• **INSTRUCTIONS TO FOLLOW**
All lines containing the string "agent" must be copied from the entries.

(Stored data)
########

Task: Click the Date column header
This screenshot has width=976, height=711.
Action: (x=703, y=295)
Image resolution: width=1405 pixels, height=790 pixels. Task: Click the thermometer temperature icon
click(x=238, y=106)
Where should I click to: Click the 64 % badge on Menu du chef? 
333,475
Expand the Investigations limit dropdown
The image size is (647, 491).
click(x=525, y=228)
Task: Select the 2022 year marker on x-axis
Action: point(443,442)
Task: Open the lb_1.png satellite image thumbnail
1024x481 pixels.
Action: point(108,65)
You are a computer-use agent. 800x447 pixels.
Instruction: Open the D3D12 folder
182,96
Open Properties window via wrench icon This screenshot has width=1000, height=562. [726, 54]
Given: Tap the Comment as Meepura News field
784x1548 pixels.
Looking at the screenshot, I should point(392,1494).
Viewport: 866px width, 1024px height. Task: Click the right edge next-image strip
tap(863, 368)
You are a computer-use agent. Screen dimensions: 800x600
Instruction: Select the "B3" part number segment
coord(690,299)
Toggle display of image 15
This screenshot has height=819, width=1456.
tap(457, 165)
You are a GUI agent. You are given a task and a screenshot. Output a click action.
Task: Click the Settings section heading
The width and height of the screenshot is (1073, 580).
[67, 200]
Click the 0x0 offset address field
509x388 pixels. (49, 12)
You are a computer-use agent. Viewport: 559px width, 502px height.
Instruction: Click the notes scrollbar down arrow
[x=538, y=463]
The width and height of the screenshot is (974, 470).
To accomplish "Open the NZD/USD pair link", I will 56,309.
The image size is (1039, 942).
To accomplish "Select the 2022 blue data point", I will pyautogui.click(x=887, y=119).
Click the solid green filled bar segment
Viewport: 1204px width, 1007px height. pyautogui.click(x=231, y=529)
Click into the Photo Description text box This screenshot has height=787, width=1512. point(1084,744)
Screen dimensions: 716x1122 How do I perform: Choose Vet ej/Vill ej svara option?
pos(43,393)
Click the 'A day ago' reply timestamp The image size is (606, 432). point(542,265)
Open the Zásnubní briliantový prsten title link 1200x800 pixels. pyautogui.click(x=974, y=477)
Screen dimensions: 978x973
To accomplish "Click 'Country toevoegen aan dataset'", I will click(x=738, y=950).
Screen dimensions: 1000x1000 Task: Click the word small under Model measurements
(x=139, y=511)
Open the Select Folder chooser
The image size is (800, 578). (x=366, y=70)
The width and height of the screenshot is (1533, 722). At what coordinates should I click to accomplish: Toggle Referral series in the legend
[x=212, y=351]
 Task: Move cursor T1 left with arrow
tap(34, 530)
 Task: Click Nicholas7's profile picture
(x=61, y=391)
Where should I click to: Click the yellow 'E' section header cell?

########

• **RESPONSE**
You are a computer-use agent. 800x447 pixels.
You are a computer-use agent. Screen dimensions: 800x600
You are a GUI agent. You are given a task and a screenshot. Output a click action.
You are a computer-use agent. Viewport: 559px width, 502px height.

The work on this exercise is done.